Today the word “autism” has become a part of our everyday discussion. What was a rare clinical disorder a generation ago now affects one in 68 children in our country. It seems as though everyone we meet has been touched by this disorder. Whether it be a family member, or someone we know, this condition has become a part of everyone’s lives. Characteristics most notably associated with autism are deficits in communication skills, social interactions, and repetitive patterns of behavior. Autism is a spectrum disorder, which means that it does not look the same for everybody. Some individuals have larger deficits such as being unable to communicate, where other individuals may only have trouble handling social situations. While there are many trained professionals that understand autism spectrum disorder and its multifaceted complexities, there are still a number of people who don’t fully understand autism or how to approach autism treatment. As the number of individuals with autism grows, it becomes increasingly more important to discuss what autism is, and bring about awareness so that everybody can learn how to best support those with autism.
Dr. Mark Dixon, a world-known autism researcher, consultant, professor and Seaside homeowner, brought his expertise to 30A last month to enlighten parents, care providers, and community members on best practices in autism treatment. When not enjoying the beaches of 30A and relaxing in his Seaside vacation home, Dixon’s day job entails what is called a Board Certified
Behavior Analyst, and he also holds such a license in the state of Missouri.
Behavior analysts use the science of behavior in order to help others achieve successful outcomes and become more independent individuals. Over the past decade, Dixon has developed a specialized form of behavior intervention, or ABA therapy, that targets ways to teach advanced language and cognition to persons with autism. Dixon’s educational curriculum, the PEAK Relational Training System, fuses traditional and contemporary intervention strategies to help promote basic and advanced language and cognitive skills for children with autism. This technology is comprehensive and incorporates skills that many individuals take for granted.

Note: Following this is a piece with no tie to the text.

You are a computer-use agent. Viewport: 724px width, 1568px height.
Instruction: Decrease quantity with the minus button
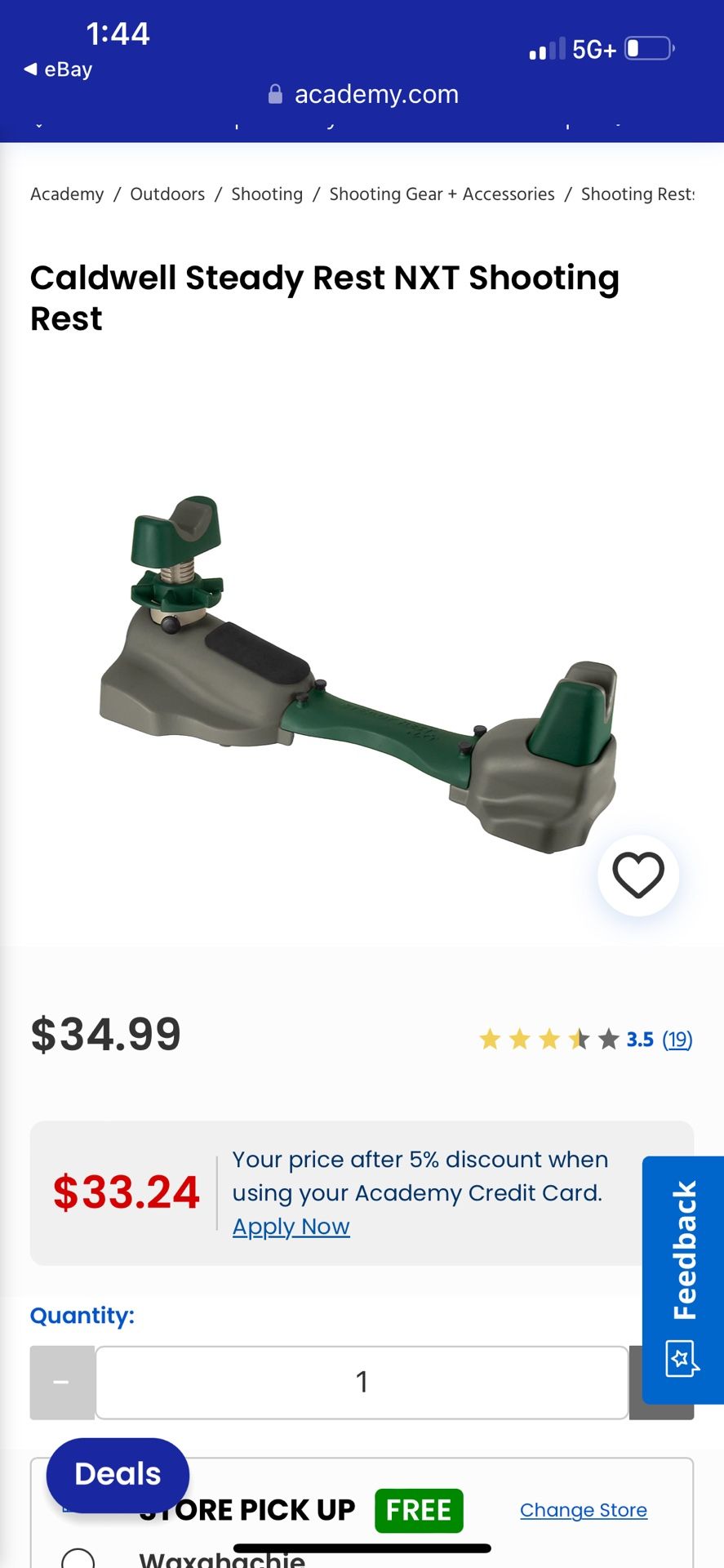click(x=62, y=1383)
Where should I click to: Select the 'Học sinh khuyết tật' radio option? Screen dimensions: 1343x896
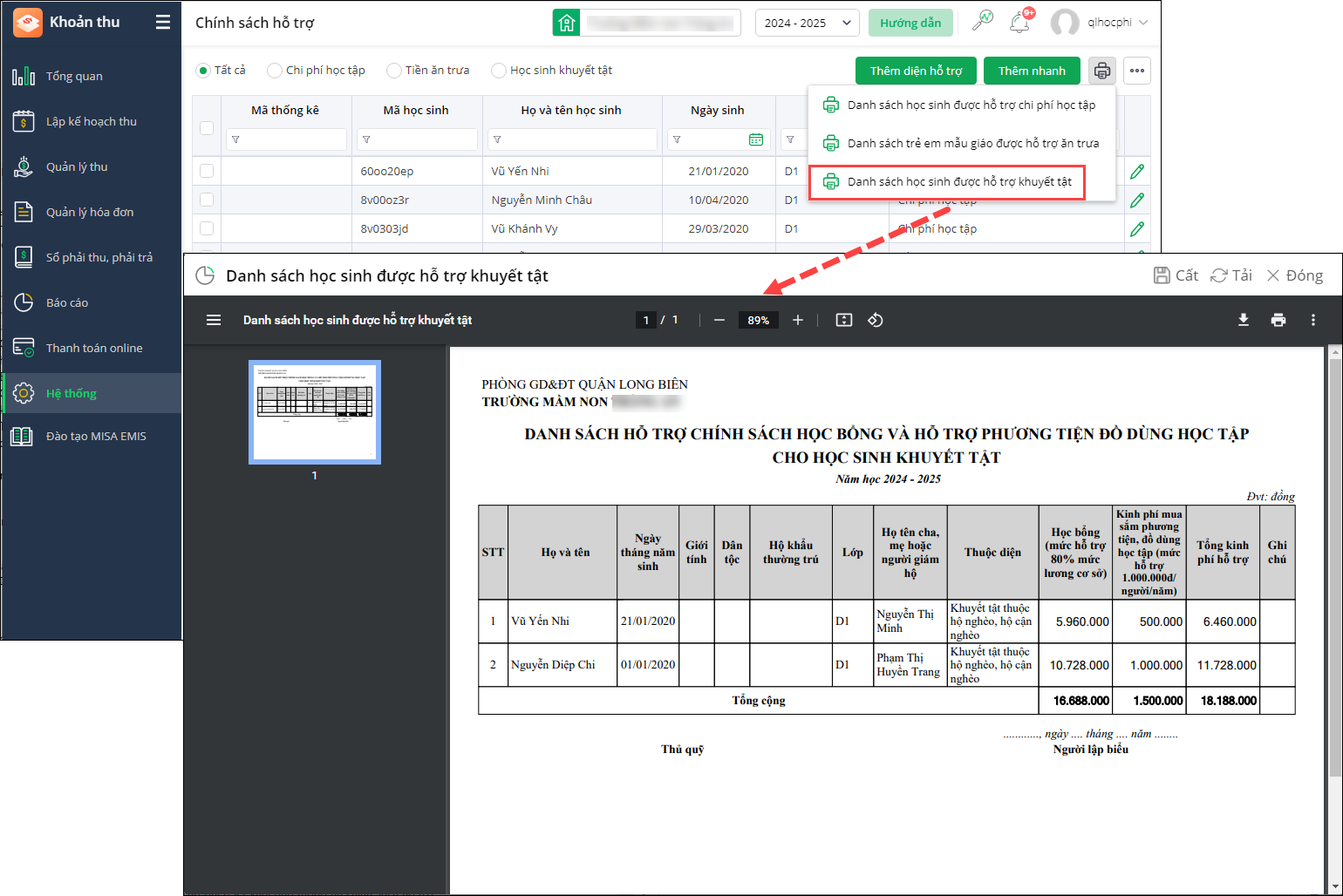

Autism Awareness Month, which is celebrated in April nationally, helps to spread the word about the condition, and seeks inclusion and acceptance for individuals with a diagnosis. Many parents, educators and professionals wear blue shirts and accessories in order to show their support and bring awareness for the need for appropriate and vital services. There are many myths about the causes and cures for autism, which is why awareness surrounding autism spectrum disorder is crucial. Autism awareness month attempts to help individuals better understand the entire spectrum of autism, and how to most appropriately interact with the individuals and their specific needs.
Scientists have determined that autism is a neurodevelopmental condition with its roots in both genetic and environmental factors. While there are many guesses as to why autism is on the rise, so far there is no valid proof for any of them. While countless scientists seek the cause, so far this research has not yielded any definitive answers. While many struggle to determine the reasons why so many people develop autism, others work to find the cure. Not necessarily the actual cure, but rather ways by which those with autism learn, grow and lead satisfying lives in ways that once were seemingly impossible.
Dr. Dixon has seen it all. A young boy with no vocal language skills has recently started to make one word utterances to request items. He has also begun to answer yes or no to questions. Another young girl who had previously only responded to questions by repeating whatever her therapist said began answering questions using her own words. Another boy has started participating in jokes and conversations around the clinic, in his home and at school after working on these skills within Dixon’s PEAK system.
“Dr. Mark’s research is well-known throughout the scientific community. And it was a great opportunity to have him speak here on 30A,” said Megan Miller, the CEO of Navigation Behavioral Consulting, a local agency that provides ABA services to persons with autism in the area. “He is the closest thing to a rock star in our professional society. Hopefully many local residents who have family members with autism can benefit from the training we all learned from.”
Over the course of the daylong seminar, attendees were able to learn both assessment and intervention techniques, role play the skills with each other and get coaching from Dixon himself. “The best thing about my job is being able to bring the science to the front line people who actually care for those impacted by this debilitating condition,” he said. “When we see a child or adult gain new skills in a matter of weeks that they previously did not have, and we are confident it was because of our interventions, that makes the countless hours of research worth it.”
You may stumble across Dixon at various times throughout the year with his two daughters and wife catching a sunset at Bud & Alley’s Restaurant, or maybe grabbling a bite to eat at the Shrimp Shack. Wherever he is, no matter how busy or relaxed, he is always game for conversation about how to help combat autism, and make the world a better place one child at a time.